Cook pasta according to direction, drain, reserving the liquid, and set aside.: The warm, starchy pasta will carry the sauce, and reserving some cooking liquid gives you a natural emulsifier to thin the sauce without watering down flavor. You should hear a gentle boil and notice the pasta shift from opaque to slightly translucent when it is nearly done. One common mistake is overcooking the pasta , which makes it mushy and less able to hold the cream. To avoid this, start checking for doneness two minutes before the package time, and drain when the bite is just tender, then set the hot pasta aside so it remains ready to marry with the sauce.
Heat a large pan over medium-low heat. Add the garlic and cook for a minute, just until fragrant. Add the kale to the pan and continue to cook for a minute or two, just to start the kale wilting. Once the kale has wilted slightly, remove from the heat and add the pasta.: Bringing the pan to the right warmth creates a gentle environment for the garlic and kale , which lets them soften without burning. You will smell the oil warming and feel slight steam as the pan becomes ready. Too high heat can scorch the garlic , producing bitterness, so keep it moderate and patient. If the pan is too hot, remove it from the heat briefly and allow it to cool a touch before continuing.
Combine the soaked sunflower seeds with the water, lemon juice, lemon zest, smoked paprika, and salt in a high-speed blender. Puree until smooth. Add to the pan and toss. Add a splash or two of reserved pasta water as needed to thin and coat the noodles. Serve with a sprinkle of chili flakes as needed.: At this point you want the garlic to perfume the oil and release its sugars; the scent should be bright and savory, not charred. Visual cues include tiny bubbles around the garlic and a light translucence. Overcooking is a typical error, which leads to a bitter edge; to prevent this, watch closely and stir constantly so the garlic softens evenly in about a minute.
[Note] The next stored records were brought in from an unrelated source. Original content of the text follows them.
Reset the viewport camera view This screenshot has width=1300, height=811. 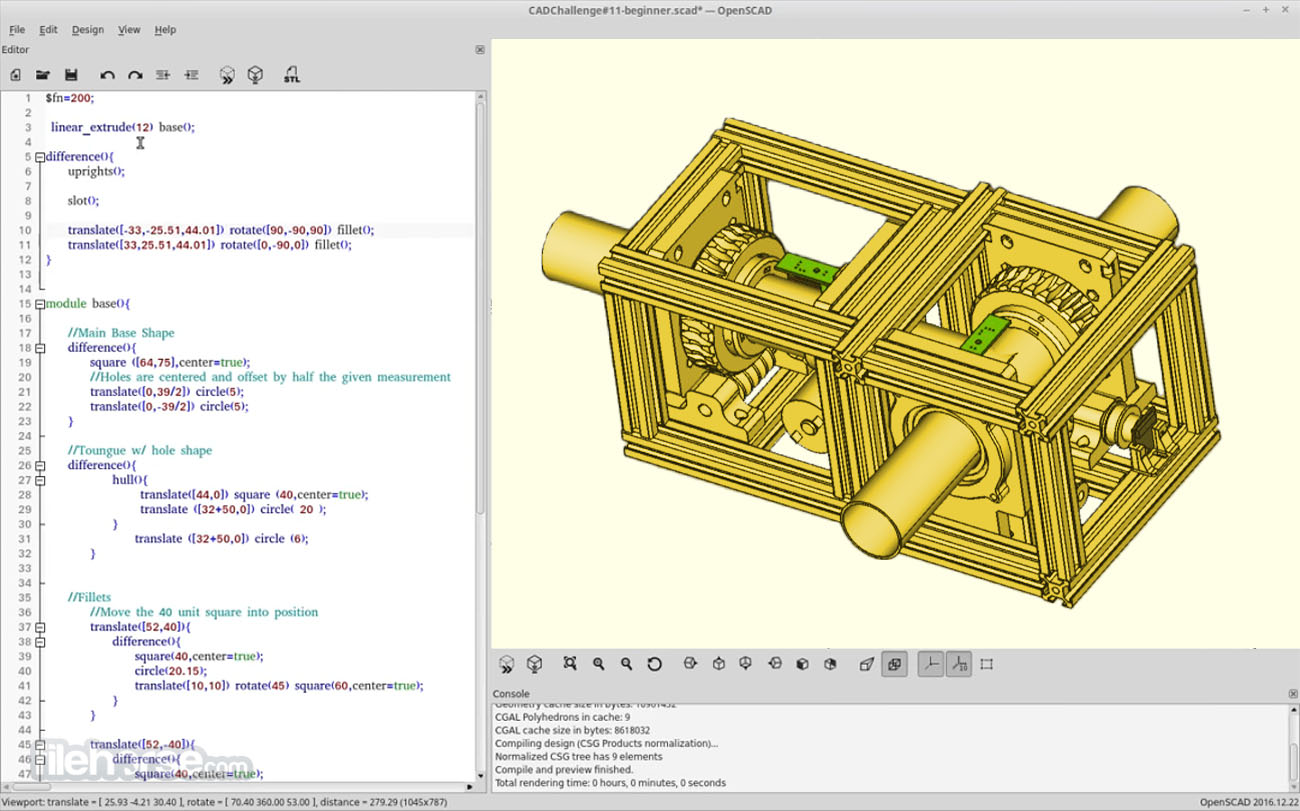tap(655, 663)
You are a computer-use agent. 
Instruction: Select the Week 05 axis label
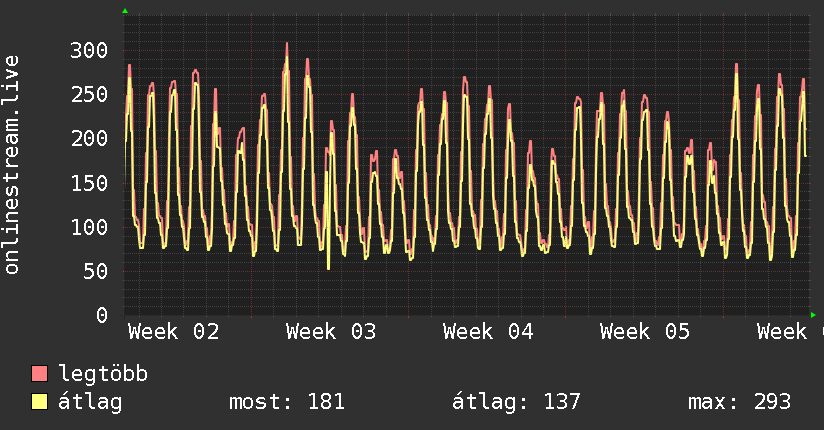tap(645, 332)
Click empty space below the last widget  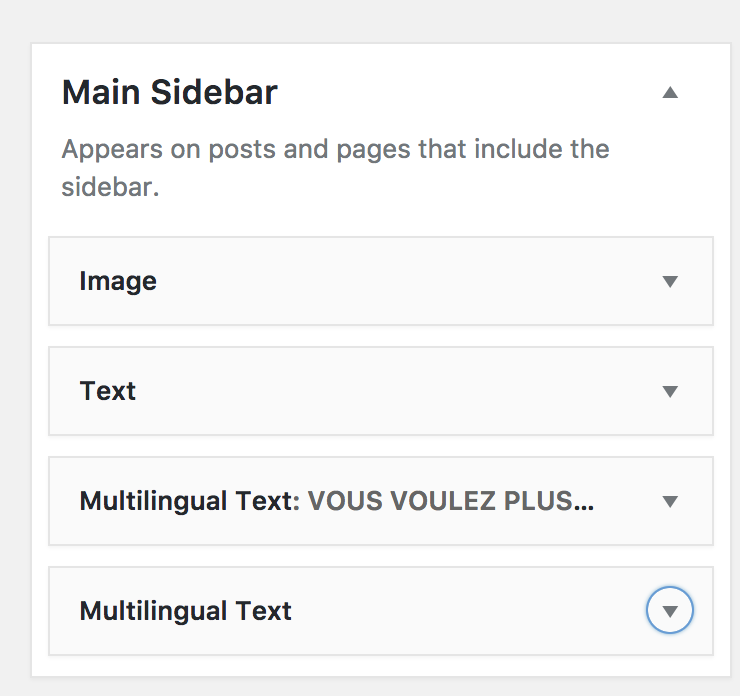380,666
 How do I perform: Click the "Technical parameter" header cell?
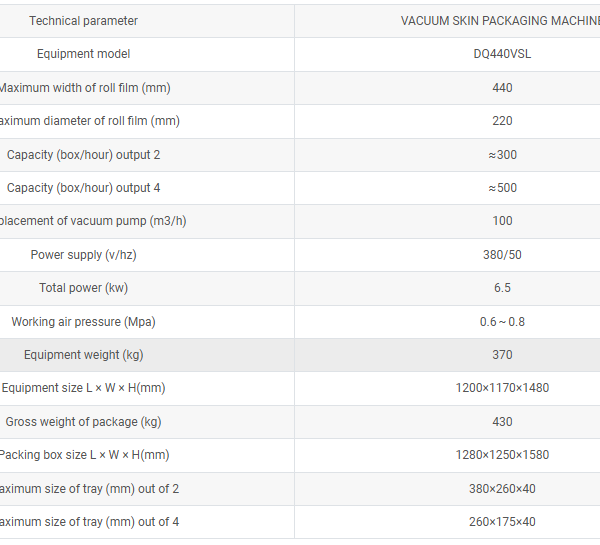[84, 21]
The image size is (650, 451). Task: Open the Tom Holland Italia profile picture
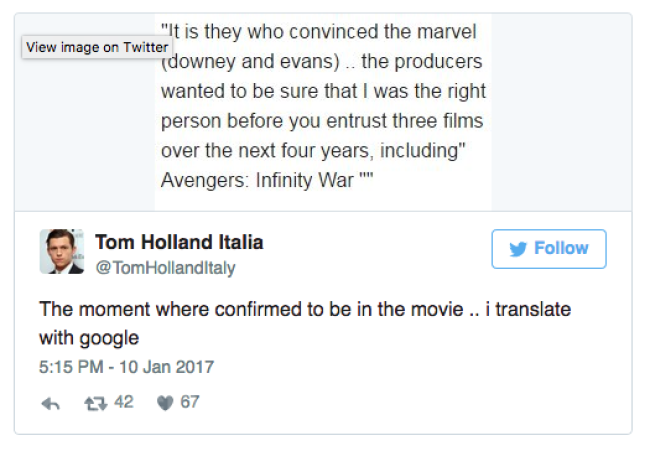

Add the kale to the pan and continue to cook for a minute or two, just to start the kale wilting: When the kale hits the pan it will hiss softly and begin to darken as it loses volume; toss or stir so leaves wilt uniformly. You want the kale to soften while keeping some texture, not collapse into mush. A mistake here is over wilting, which removes the pleasant chew; stop cooking once the leaves are tender but still bright, usually within two minutes.
Once the kale has wilted slightly, remove from the heat and add the pasta: Removing the pan from heat preserves the vibrant green and prevents further breakdown. As you fold the warm pasta into the kale , you will notice steam and a meld of aromas, and the pasta will begin to pick up residual oil. If you skip removing from the heat, the residual warmth could overcook the leaves. Be deliberate when combining so the textures balance across the dish.
Combine the soaked sunflower seeds with the water, lemon juice, lemon zest, smoked paprika, and salt in a high-speed blender: As you blend, the texture will change from grainy to luxuriously smooth; the sound shifts from thumping seeds to a steady whir, and the mixture turns pale and creamy. The blending develops emulsion and integrates citrus for brightness. Not blending long enough is a frequent problem, leaving grit in the sauce; make sure the mixture is completely smooth before proceeding, scraping the sides if needed.
Puree until smooth: You will want the sauce to be velvety, without visible bits of seeds; the aroma will be nutty with a zesty lift. This smoothness is what allows the sauce to coat each strand or shape of pasta evenly. If your blender struggles, add small amounts of the reserved water to help it along rather than forcing it, which could stress the motor.
Add to the pan and toss: When you introduce the pale cream to the warm pasta and kale , you should see the sauce slick across surfaces, creating a glossy finish. Tossing helps distribute sauce and heat evenly, building cohesion between the components. Over stirring can bruise the kale , so toss gently until everything looks uniformly coated and glossy.
Add a splash or two of reserved pasta water as needed to thin and coat the noodles: The starchy reserved pasta water acts as an emulsifier, making the sauce silkier and helping it cling to the noodles; visual cues include a light sheen and a sauce that clings rather than pools. A common oversight is adding too much liquid too fast, which makes the sauce runny; add small amounts, mixing and observing the texture until it reaches a luscious consistency.
Serve with a sprinkle of chili flakes as needed: The final dusting of chili flakes introduces a scent of heat and a visual contrast against the pale cream, and if you sprinkle sparingly you can control the finish from gentle warmth to punchy spice. Taste before adding to judge how much heat the dish needs. A mistake is over spicing at the plate; remember diners can always add more, so start conservatively.